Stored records
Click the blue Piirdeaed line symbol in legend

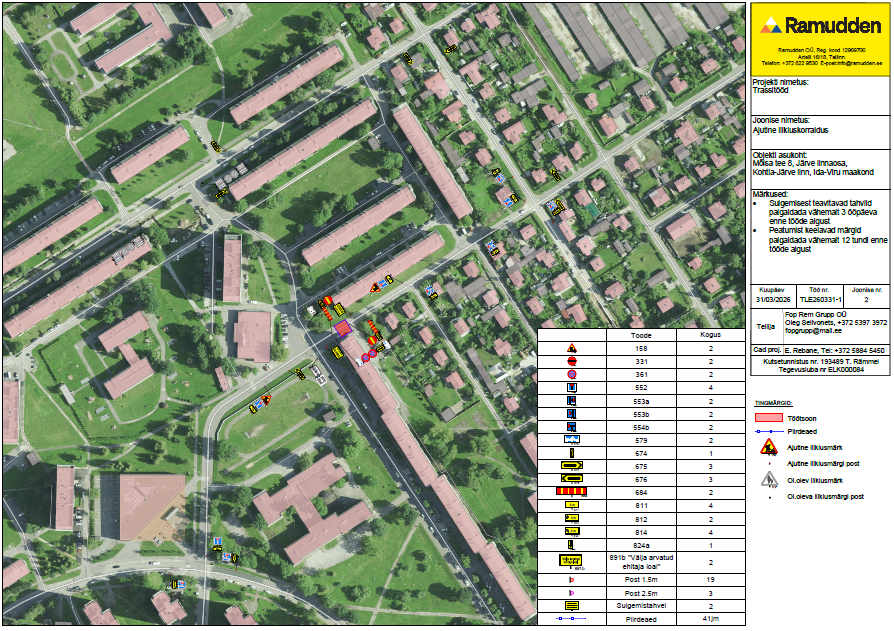768,431
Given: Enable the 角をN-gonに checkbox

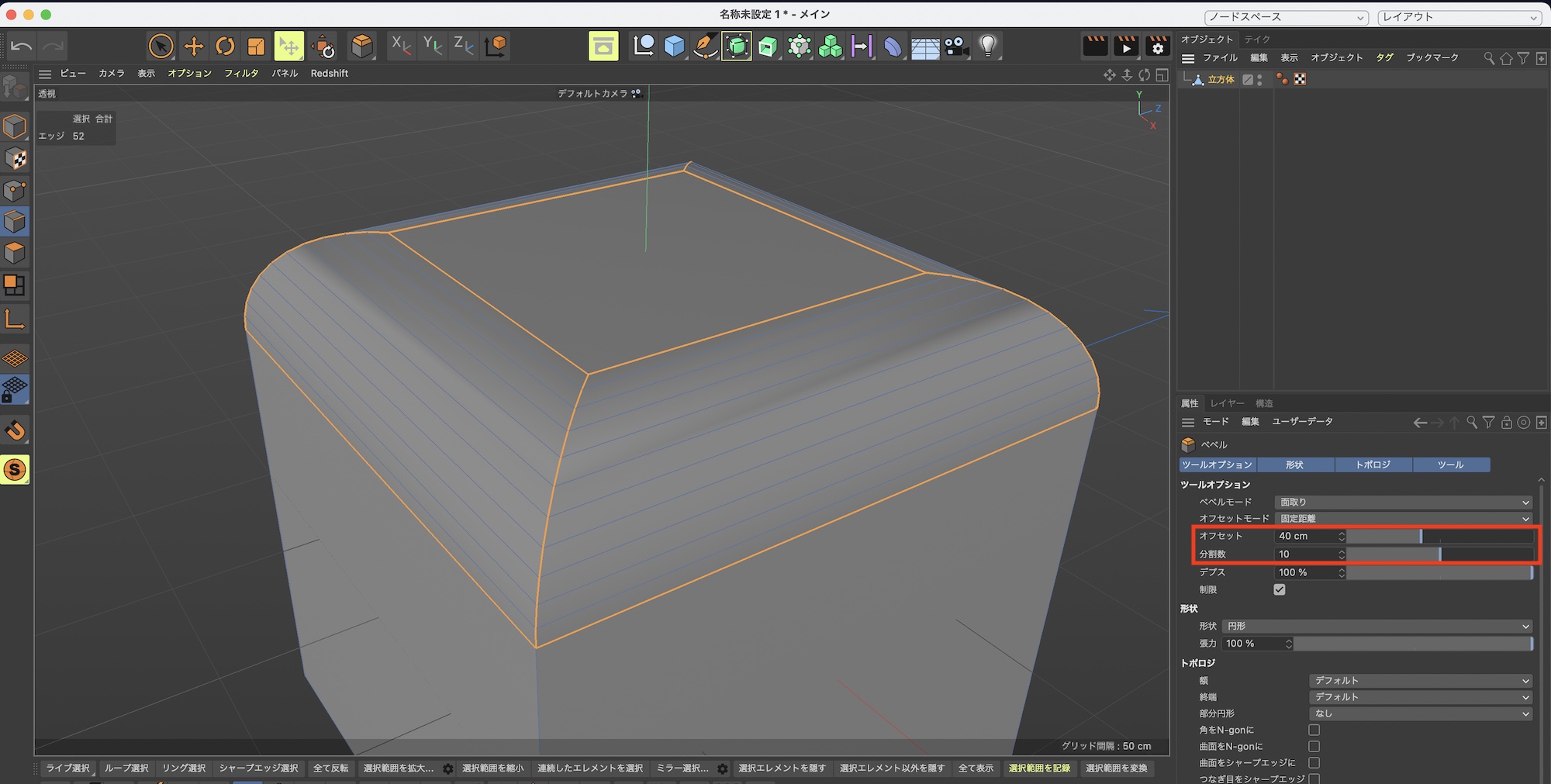Looking at the screenshot, I should 1314,730.
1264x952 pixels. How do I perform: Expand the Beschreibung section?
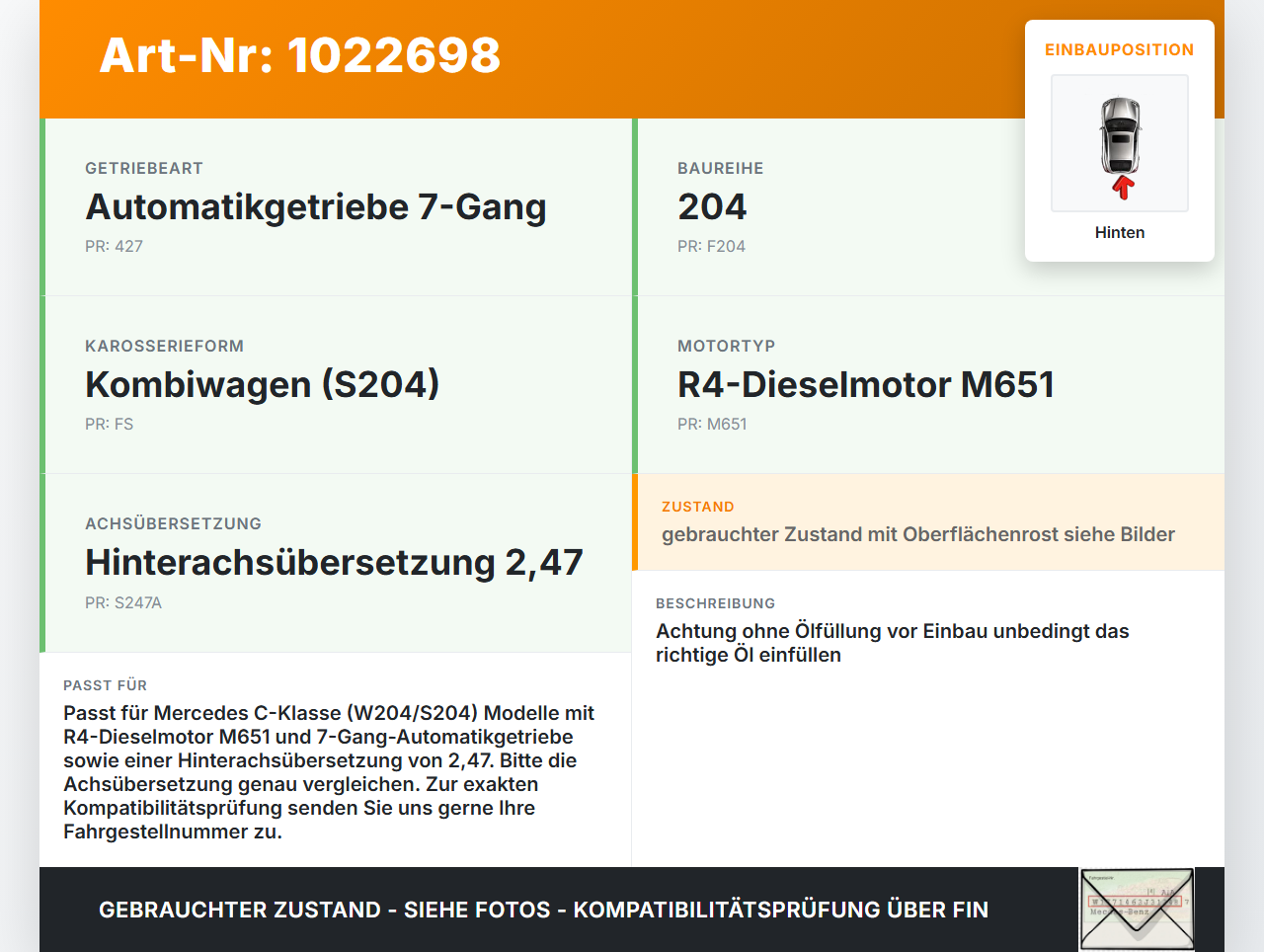892,630
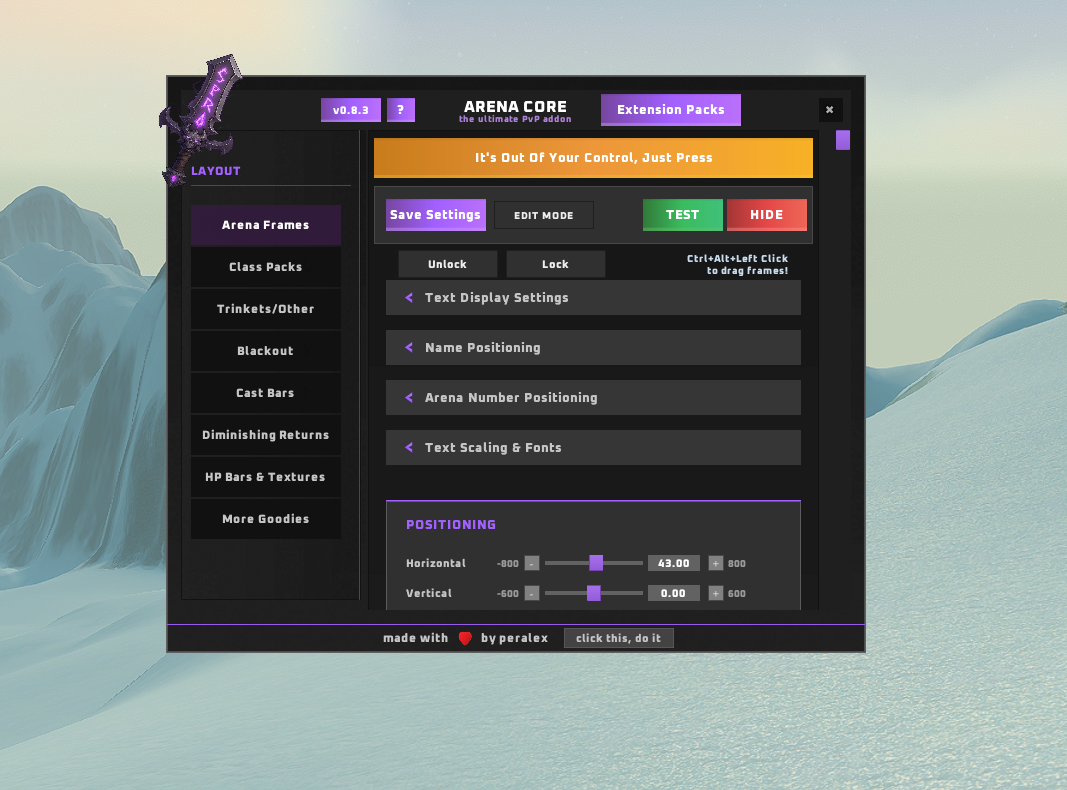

[Task requirements] Although the records contain pictures, print only the rest, exactly as written.

[Result of the task]
Click the blue Piirdeaed line symbol in legend

768,431
Given: Enable the 角をN-gonに checkbox

Looking at the screenshot, I should 1314,730.
1264x952 pixels. How do I perform: Expand the Beschreibung section?
892,630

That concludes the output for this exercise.